# finding number of standard deviations between sample and population mean

• August 8th 2010, 10:13 PM
Jskid
finding number of standard deviations between sample and population mean
Suppose that the mean mileage of all pickup trucks of a particular make is unknown and will be estimated from a random sample of 36 trucks. The sample mean mileage was found to be 6 litres per 100 km. Assume that the standard deviation of the mileages of all trucks is .5 litres per 100 km. There is a 0.95 probability that the mean of the sample will be within z SDs of the unknown mileage. What is z?

I believe I find the z-score associated with 0.95 but I'm not sure if I need to do something with the sample mean or SD.
• August 9th 2010, 02:52 AM
Quote:

Originally Posted by Jskid
Suppose that the mean mileage of all pickup trucks of a particular make is unknown and will be estimated from a random sample of 36 trucks. The sample mean mileage was found to be 6 litres per 100 km. Assume that the standard deviation of the mileages of all trucks is .5 litres per 100 km. There is a 0.95 probability that the mean of the sample will be within z SDs of the unknown mileage.

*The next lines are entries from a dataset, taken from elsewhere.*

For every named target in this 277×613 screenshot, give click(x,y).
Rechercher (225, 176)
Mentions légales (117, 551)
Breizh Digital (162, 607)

What is z?

I believe I find the z-score associated with 0.95 but I'm not sure if I need to do something with the sample mean or SD.

A 0.95 probability that the sample mean is within z standard deviations
means that you need to locate the two 2.5% regions at the tails.

Hence, you need the z-score corresponding to 0.975 instead.
Also, as you have the "population" SD

$Z=\displaystyle\huge\frac{sample\ mean-\mu}{\frac{\sigma}{\sqrt{36}}}$

where $\mu$ is the population mean.

The above calculation is taken for sample mean greater than population mean.
The graph is symmetrical however.
• August 9th 2010, 07:17 PM
Jskid
The area under the normal distribution curve for 0.25% is z=-1.96 and for 97.25% is z=1.96. The answer to my question is 1.96. So why do I need $Z=\displaystyle\huge\frac{sample\ mean-\mu}{\frac{\sigma}{\sqrt{36}}}$?
• August 10th 2010, 03:38 AM
The area under the normal distribution curve for 0.25% is z=-1.96 and for 97.25% is z=1.96. The answer to my question is 1.96. So why do I need $Z=\displaystyle\huge\frac{sample\ mean-\mu}{\frac{\sigma}{\sqrt{36}}}$?